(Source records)
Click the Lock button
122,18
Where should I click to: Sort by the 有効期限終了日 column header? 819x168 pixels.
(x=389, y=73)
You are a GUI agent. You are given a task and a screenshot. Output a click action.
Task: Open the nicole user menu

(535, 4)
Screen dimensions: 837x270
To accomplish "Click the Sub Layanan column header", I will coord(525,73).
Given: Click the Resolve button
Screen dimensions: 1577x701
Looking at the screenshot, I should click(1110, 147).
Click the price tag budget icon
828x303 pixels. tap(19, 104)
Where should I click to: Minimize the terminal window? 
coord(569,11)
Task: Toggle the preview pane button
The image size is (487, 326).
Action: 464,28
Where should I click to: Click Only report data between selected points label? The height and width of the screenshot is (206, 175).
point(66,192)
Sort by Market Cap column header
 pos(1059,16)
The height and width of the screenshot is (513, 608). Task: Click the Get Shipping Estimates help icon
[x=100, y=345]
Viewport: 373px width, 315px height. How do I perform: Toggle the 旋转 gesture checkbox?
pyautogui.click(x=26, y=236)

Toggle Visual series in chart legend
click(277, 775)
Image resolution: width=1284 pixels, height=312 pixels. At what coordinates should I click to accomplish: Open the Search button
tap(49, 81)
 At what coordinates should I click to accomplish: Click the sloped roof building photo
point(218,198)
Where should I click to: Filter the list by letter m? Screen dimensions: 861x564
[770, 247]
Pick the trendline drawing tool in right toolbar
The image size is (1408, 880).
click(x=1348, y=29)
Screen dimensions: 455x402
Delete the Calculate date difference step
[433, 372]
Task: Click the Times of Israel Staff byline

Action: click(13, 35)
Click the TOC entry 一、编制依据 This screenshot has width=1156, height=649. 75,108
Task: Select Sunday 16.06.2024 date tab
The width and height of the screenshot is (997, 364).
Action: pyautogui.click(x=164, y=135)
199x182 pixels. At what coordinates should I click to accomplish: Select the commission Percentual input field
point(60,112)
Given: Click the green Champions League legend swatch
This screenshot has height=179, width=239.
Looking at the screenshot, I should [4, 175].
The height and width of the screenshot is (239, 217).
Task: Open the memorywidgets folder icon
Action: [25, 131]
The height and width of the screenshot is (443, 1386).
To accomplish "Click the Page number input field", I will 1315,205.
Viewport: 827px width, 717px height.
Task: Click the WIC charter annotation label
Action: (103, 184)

■ **Task to complete**
Transcribe the data above exactly as it reads.

■ **Response to this exercise**
Click the Lock button
122,18
Where should I click to: Sort by the 有効期限終了日 column header? 819x168 pixels.
(x=389, y=73)
You are a GUI agent. You are given a task and a screenshot. Output a click action.
Task: Open the nicole user menu

(535, 4)
Screen dimensions: 837x270
To accomplish "Click the Sub Layanan column header", I will coord(525,73).
Given: Click the Resolve button
Screen dimensions: 1577x701
Looking at the screenshot, I should click(1110, 147).
Click the price tag budget icon
828x303 pixels. tap(19, 104)
Where should I click to: Minimize the terminal window? 
coord(569,11)
Task: Toggle the preview pane button
The image size is (487, 326).
Action: 464,28
Where should I click to: Click Only report data between selected points label? The height and width of the screenshot is (206, 175).
point(66,192)
Sort by Market Cap column header
 pos(1059,16)
The height and width of the screenshot is (513, 608). Task: Click the Get Shipping Estimates help icon
[x=100, y=345]
Viewport: 373px width, 315px height. How do I perform: Toggle the 旋转 gesture checkbox?
pyautogui.click(x=26, y=236)

Toggle Visual series in chart legend
click(277, 775)
Image resolution: width=1284 pixels, height=312 pixels. At what coordinates should I click to accomplish: Open the Search button
tap(49, 81)
 At what coordinates should I click to accomplish: Click the sloped roof building photo
point(218,198)
Where should I click to: Filter the list by letter m? Screen dimensions: 861x564
[770, 247]
Pick the trendline drawing tool in right toolbar
The image size is (1408, 880).
click(x=1348, y=29)
Screen dimensions: 455x402
Delete the Calculate date difference step
[433, 372]
Task: Click the Times of Israel Staff byline

Action: click(13, 35)
Click the TOC entry 一、编制依据 This screenshot has width=1156, height=649. 75,108
Task: Select Sunday 16.06.2024 date tab
The width and height of the screenshot is (997, 364).
Action: pyautogui.click(x=164, y=135)
199x182 pixels. At what coordinates should I click to accomplish: Select the commission Percentual input field
point(60,112)
Given: Click the green Champions League legend swatch
This screenshot has height=179, width=239.
Looking at the screenshot, I should [4, 175].
The height and width of the screenshot is (239, 217).
Task: Open the memorywidgets folder icon
Action: [25, 131]
The height and width of the screenshot is (443, 1386).
To accomplish "Click the Page number input field", I will 1315,205.
Viewport: 827px width, 717px height.
Task: Click the WIC charter annotation label
Action: (103, 184)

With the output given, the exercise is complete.